Return the stretch of the attitude-check post below from "My confidence.." through "and not discouraged.", copied word for word.

PAGE EXTRACT =>
○ ○ ○
BINGBINGBINGBING: attitude check!

Today has been hard. I've been really trying this week, especially since I've had my last emotional break down on my mother and best friend, and I don't feel successful at all today. In any area.

My mind.
My attitude.
My emotions.
My job.
My confidence..

Sigh.

And today I've been really slow.

I know there are days that I will fail, but in choosing confidence for my one word, I have to physically, emotionally and spiritually choose (more like force myself) to be confident and not discouraged.

What I'm working on are not easy things to change. But things I know that only God can change in me because I know if I tried to on my own, man.. I'd fail miserably. And He can only change me if I'm honestly willing to let Him do so. And lately I've not been willing.

So my prayers are "God.. please change my attitude towards (enter area of life that currently sucks here) because I know it's not right and I want to be better".

So far, this week I've mostly been working on my attitude at work. I've found myself in a habit of being negative whenever dealing with an irritable customer. If I'm doing something on the sales floor and that stupid annoying bell is hit numerous times rung, I have to practically sprint up the aisle to take care of that annoying,  our regular customer (one that also likes to argue with me and I can't even understand a word they say to begin with) or they become pissy at me. It's also rung like that while I'm standing two feet away from said customer.
○ ○ ○
SUPPLIED INFORMATION =>

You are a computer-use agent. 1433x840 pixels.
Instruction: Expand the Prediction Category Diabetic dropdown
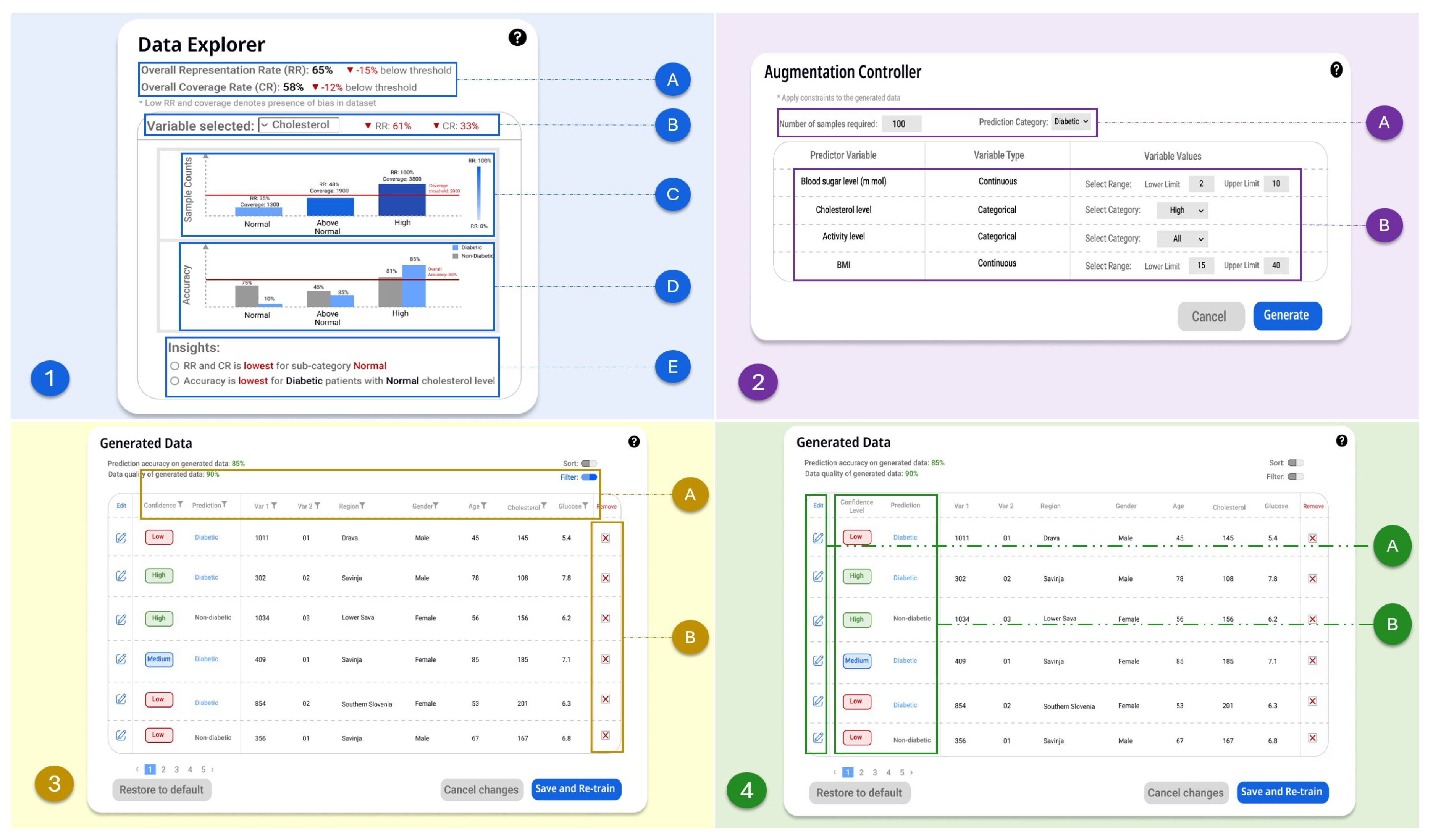(x=1071, y=122)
○ ○ ○
SOLUTION TO THIS EXERCISE =>
My confidence..

Sigh.

And today I've been really slow.

I know there are days that I will fail, but in choosing confidence for my one word, I have to physically, emotionally and spiritually choose (more like force myself) to be confident and not discouraged.